Stored data:
- - - - -
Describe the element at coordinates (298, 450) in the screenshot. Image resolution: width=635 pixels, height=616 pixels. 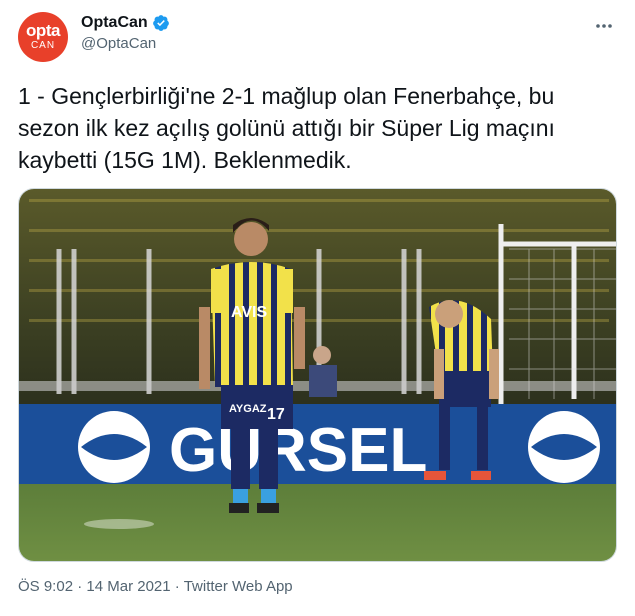
I see `board-text: GÜRSEL` at that location.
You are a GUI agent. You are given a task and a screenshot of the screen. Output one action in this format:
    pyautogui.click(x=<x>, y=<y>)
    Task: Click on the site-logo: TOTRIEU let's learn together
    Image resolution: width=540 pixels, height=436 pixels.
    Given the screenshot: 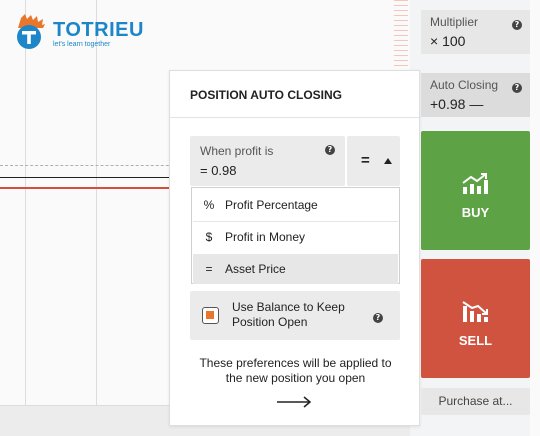 What is the action you would take?
    pyautogui.click(x=80, y=32)
    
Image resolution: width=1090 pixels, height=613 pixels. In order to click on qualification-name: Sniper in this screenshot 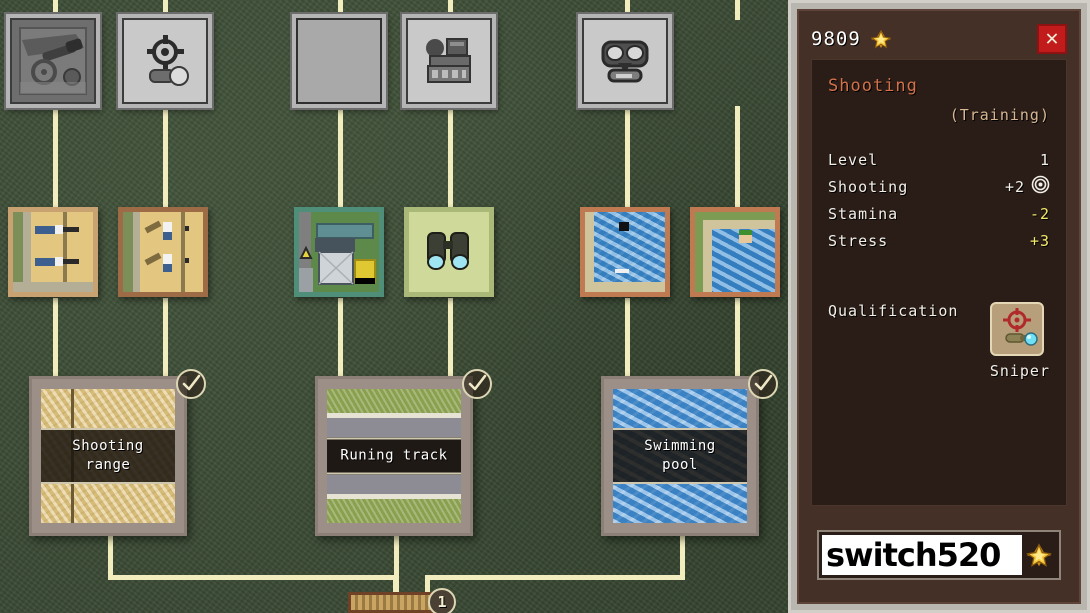, I will do `click(1020, 371)`.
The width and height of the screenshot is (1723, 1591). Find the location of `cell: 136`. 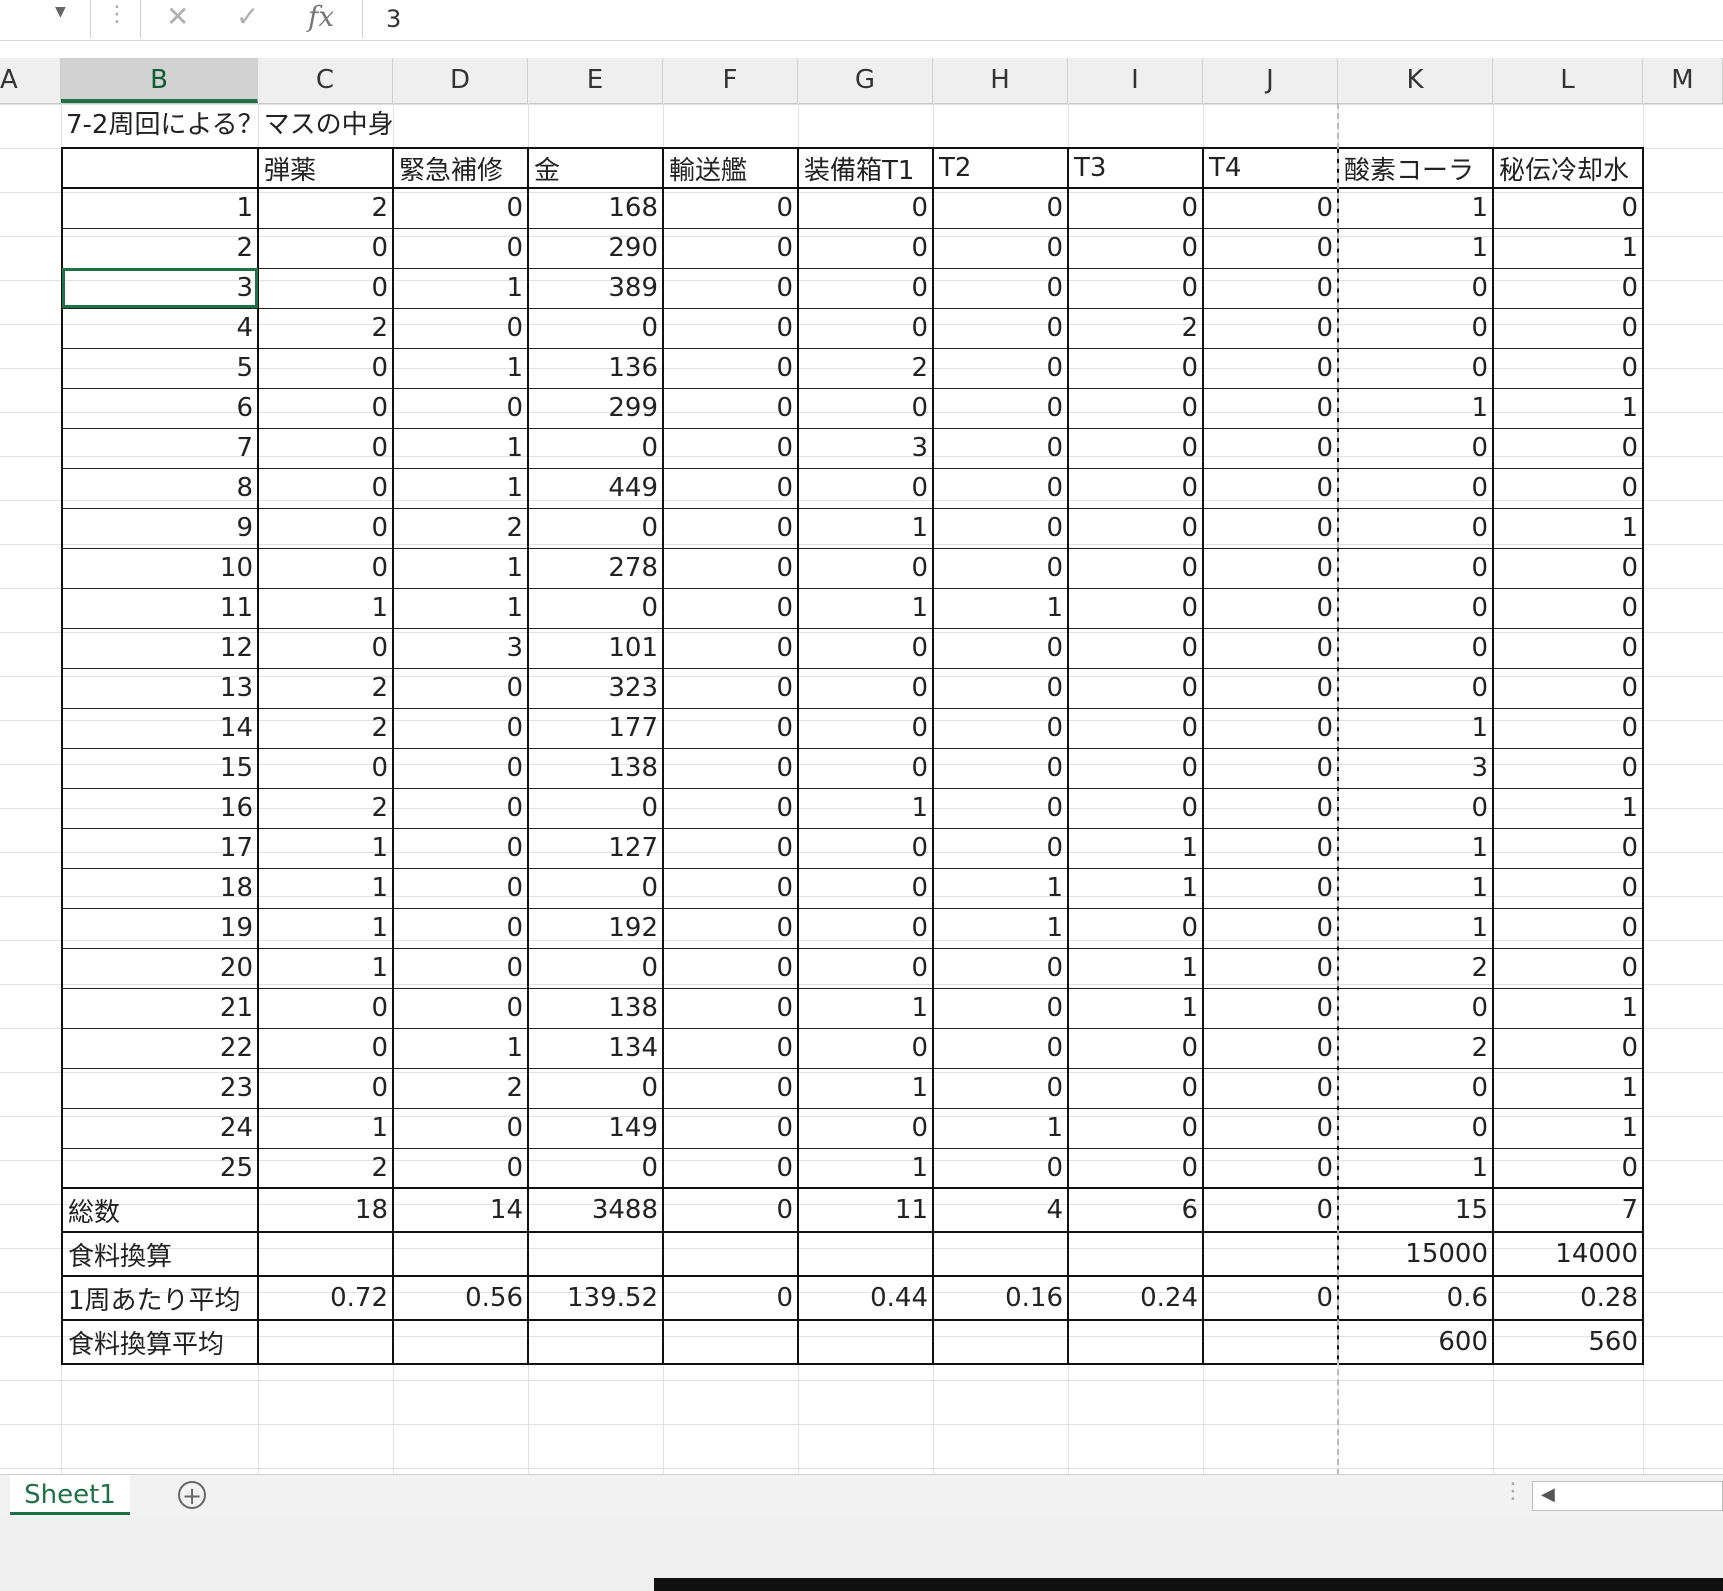

cell: 136 is located at coordinates (596, 368).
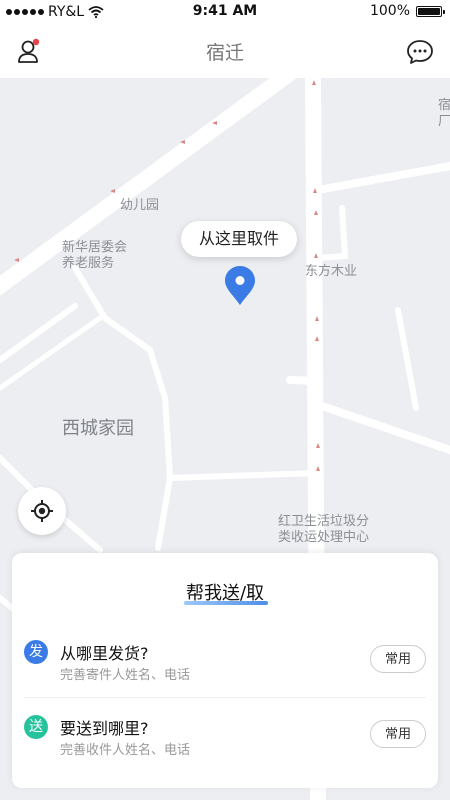 The width and height of the screenshot is (450, 800). What do you see at coordinates (225, 746) in the screenshot?
I see `receiver-row: 送 要送到哪里? 完善收件人姓名、电话 常用` at bounding box center [225, 746].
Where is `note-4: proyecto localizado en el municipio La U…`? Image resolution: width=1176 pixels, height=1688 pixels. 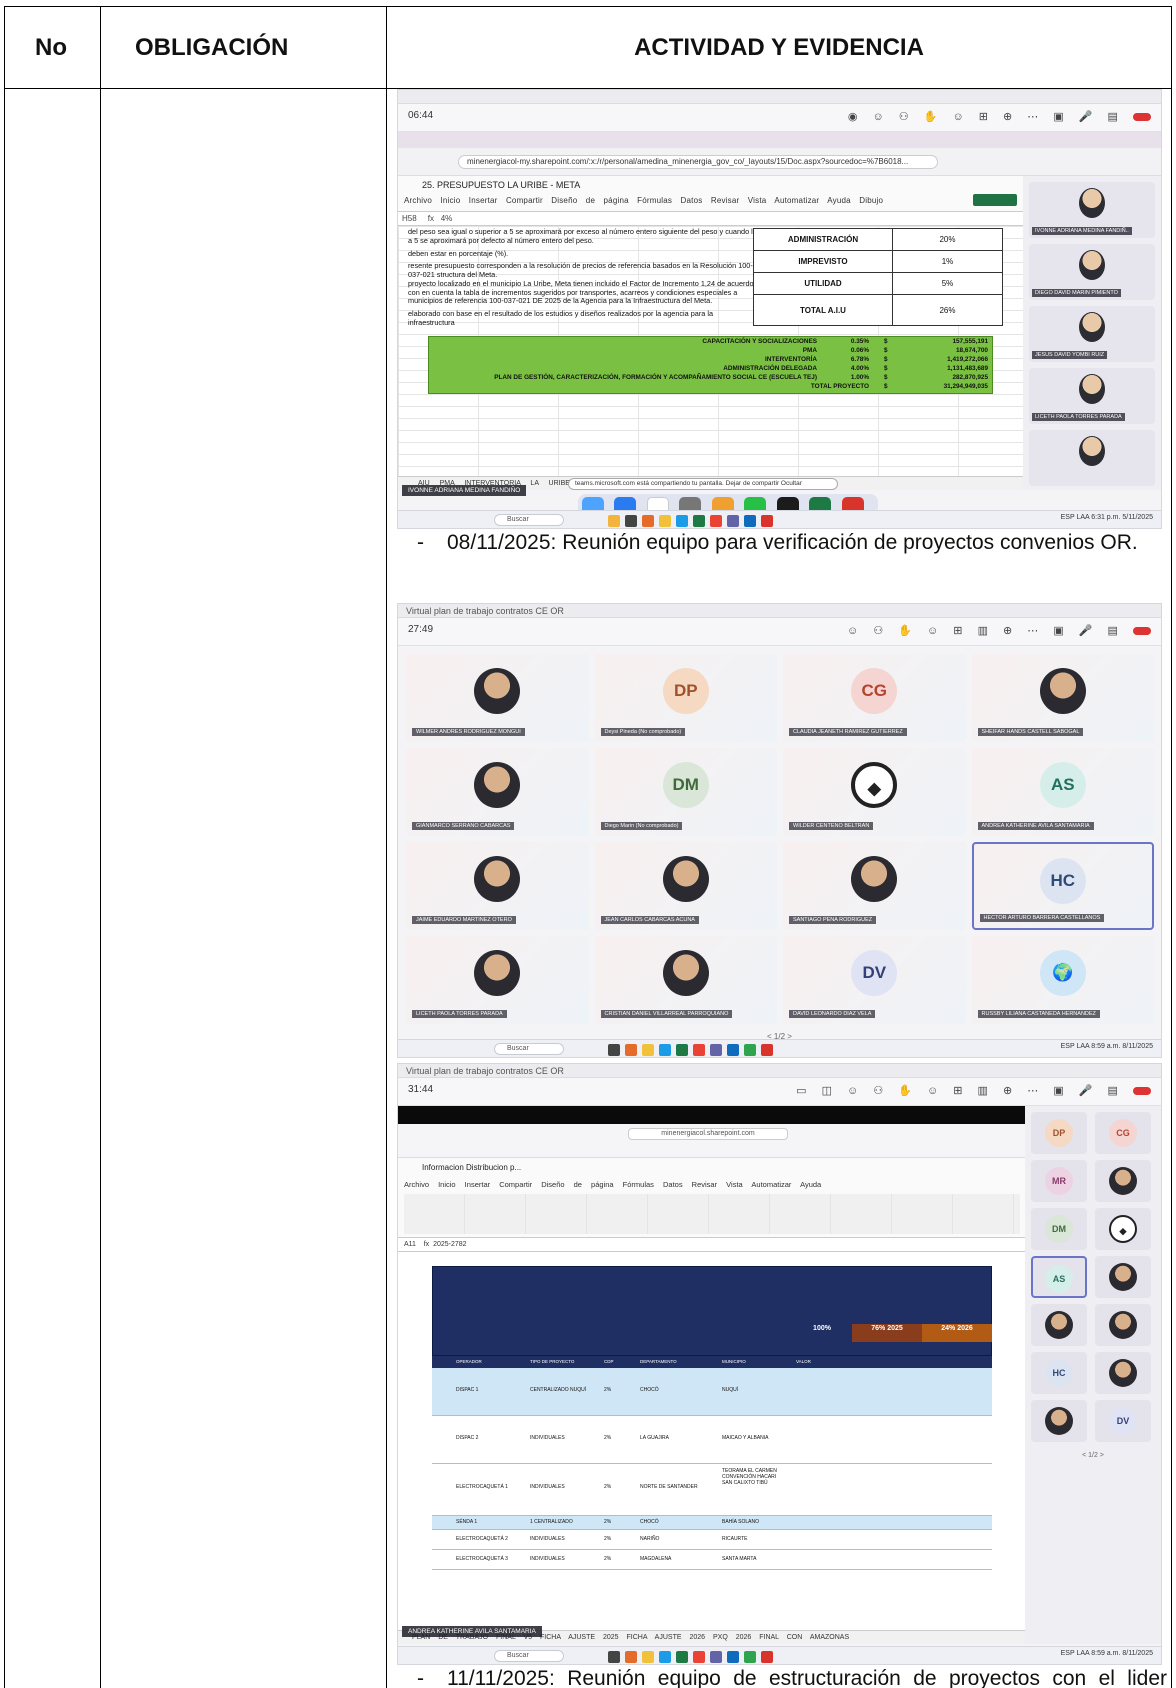 note-4: proyecto localizado en el municipio La U… is located at coordinates (581, 292).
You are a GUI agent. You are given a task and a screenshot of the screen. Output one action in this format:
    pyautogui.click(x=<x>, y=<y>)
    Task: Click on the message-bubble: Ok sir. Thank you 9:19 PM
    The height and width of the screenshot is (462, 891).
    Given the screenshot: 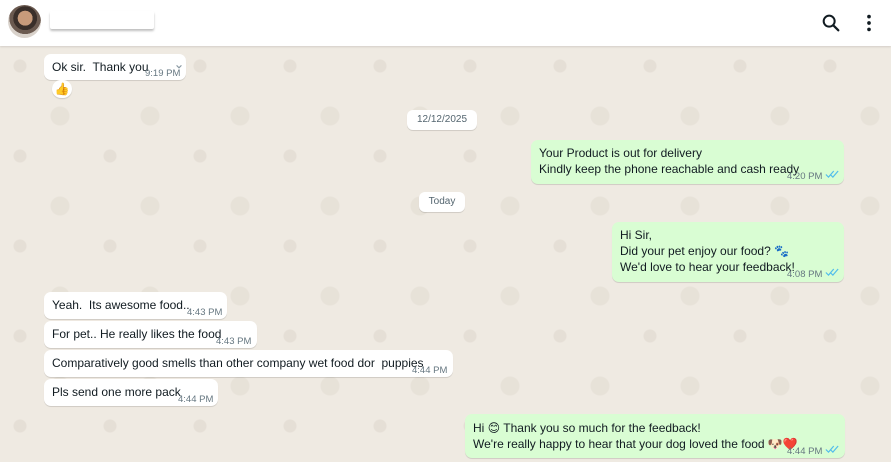 What is the action you would take?
    pyautogui.click(x=115, y=67)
- - - - -
• **What the task asks**
Render as a numbered list every line from the first line of the stored data up to and including the line containing "at that location.", skipping blank lines. Omit the pictures from the answer.

• **Written response**
1. Describe the element at coordinates (298, 450) in the screenshot. Image resolution: width=635 pixels, height=616 pixels. 
2. I see `board-text: GÜRSEL` at that location.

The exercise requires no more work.